▶ **Source excerpt**:
>> begin

Beefy Boxes and Bandwidth Generously Provided by pair Networks
Welcome to the Monastery
 
PerlMonks  

How do I avoid double substitution when replacing many patterns?

by kyle (Abbot)
on Jan 20, 2007 at 16:39 UTC ( [id://595683]=perlquestion: print w/replies, xml ) Need Help??

kyle has asked for the wisdom of the Perl Monks concerning the following question:

I was looking through Class::Phrasebook recently. Among its features is a miniature template system. You can give it data like this:

$phrase = 'Hello $dolly!'; $variables = { dolly => 'Nurse' };

...and that will be turned into "Hello Nurse!" The code to do this job looks like this:

$phrase =~ s/\$([a-zA-Z0-9_]+)/$variables->{$1}/g; # also process variables in $(var_name) format. $phrase =~ s/\$\(([a-zA-Z0-9_]+)\)/$variables->{$1}/g;

That's fine until someone does something like:

$phrase = '$foo $bar'; $variables = { foo => '$(bar)', bar => '$(foo)', };

When that happens, the first replacement above changes the phrase to "$(bar) $(foo)" (the correct result), and then the second replacement turns it into "$(foo) $(bar)" (wrong).

To be fair, this is a contrived example, and real world examples of this problem are few and far between. Nevertheless, when it does happen, it may be a real pain to debug.

It got me thinking about a bulletproof way to do this kind of interpolation, and I eventually came up with this:

my @phrase_parts = split /(\$(?:\(\w+\)|\w+))/, $phrase; foreach my $part ( @phrase_parts ) { $part =~ s{ \$ (\w+) }{$variables->{$1}}xms || $part =~ s{ \$ \( (\w+) \) }{$variables->{$1}}xms; } $phrase = join '', @phrase_parts;

I'm using the fact that split will include its delimiters in its result when the pattern you give it is wrapped in capturing parentheses. Everything that looks like a variable is an isolated element in @phrase_parts. Each one is subjected to replacement only once, so their replacements can't interfere with each other.

Now I'm wondering if there's an even better way. The only other thought I had was to use Template Toolkit, but that seemed like a much larger hammer than necessary. I'd be interested to hear thoughts about this from the monks.

Replies are listed 'Best First'.
Re: How do I avoid double substitution when replacing many patterns?
by dirving (Friar) on Jan 20, 2007 at 17:29 UTC

    Why not just combine the two into one regexp, skirting the issue entirely?

    $phrase = '$foo $(bar)'; $variables = { foo => '$(bar)', bar => '$(foo)' }; $phrase =~ s/ (?: # Just take the first one \$([a-zA-Z0-9_]+) ) | # And alternate it with the second (?: \$\(([a-zA-Z0-9_]+)\) ) /$variables->{$1||$2}/xg; # Then do the substitution for the one # that matched print $phrase; # Prints "$(bar) $(foo)"

>> end

▶ **Given problem**: Could you reproduce the PerlMonks thread from "Now I'm wondering" to "the issue entirely?", substituting "sledgehammer" for "hammer"?

▶ **Information given**:
>> begin

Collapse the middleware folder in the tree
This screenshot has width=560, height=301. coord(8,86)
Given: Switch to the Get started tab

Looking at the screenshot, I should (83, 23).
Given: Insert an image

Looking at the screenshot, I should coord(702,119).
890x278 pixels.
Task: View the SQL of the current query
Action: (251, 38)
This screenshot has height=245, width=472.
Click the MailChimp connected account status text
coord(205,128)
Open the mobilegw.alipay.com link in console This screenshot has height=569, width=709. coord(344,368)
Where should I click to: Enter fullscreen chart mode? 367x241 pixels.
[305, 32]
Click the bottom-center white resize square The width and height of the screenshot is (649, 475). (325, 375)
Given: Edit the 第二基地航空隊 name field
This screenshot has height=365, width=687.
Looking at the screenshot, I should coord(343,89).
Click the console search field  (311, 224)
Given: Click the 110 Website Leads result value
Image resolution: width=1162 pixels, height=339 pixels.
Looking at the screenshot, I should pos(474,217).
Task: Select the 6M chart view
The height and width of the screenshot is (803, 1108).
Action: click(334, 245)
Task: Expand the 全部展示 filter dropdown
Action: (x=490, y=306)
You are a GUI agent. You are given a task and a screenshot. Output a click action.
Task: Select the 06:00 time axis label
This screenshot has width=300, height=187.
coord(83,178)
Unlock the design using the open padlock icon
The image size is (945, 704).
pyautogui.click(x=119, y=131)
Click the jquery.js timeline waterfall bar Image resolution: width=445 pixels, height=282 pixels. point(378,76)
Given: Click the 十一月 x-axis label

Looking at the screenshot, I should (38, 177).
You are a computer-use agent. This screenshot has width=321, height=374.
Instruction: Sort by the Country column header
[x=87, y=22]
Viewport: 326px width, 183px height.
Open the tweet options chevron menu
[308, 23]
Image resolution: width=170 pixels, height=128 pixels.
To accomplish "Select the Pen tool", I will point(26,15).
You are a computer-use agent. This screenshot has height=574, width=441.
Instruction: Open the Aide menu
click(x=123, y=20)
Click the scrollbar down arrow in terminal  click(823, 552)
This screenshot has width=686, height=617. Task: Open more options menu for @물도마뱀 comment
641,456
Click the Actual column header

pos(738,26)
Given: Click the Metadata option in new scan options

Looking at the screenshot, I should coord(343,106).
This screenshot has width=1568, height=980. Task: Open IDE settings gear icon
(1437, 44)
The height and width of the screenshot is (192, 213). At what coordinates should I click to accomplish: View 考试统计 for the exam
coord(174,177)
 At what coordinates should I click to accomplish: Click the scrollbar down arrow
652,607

>> end

▶ **Result of the exercise**:
Now I'm wondering if there's an even better way. The only other thought I had was to use Template Toolkit, but that seemed like a much larger sledgehammer than necessary. I'd be interested to hear thoughts about this from the monks.

Replies are listed 'Best First'.
Re: How do I avoid double substitution when replacing many patterns?
by dirving (Friar) on Jan 20, 2007 at 17:29 UTC

    Why not just combine the two into one regexp, skirting the issue entirely?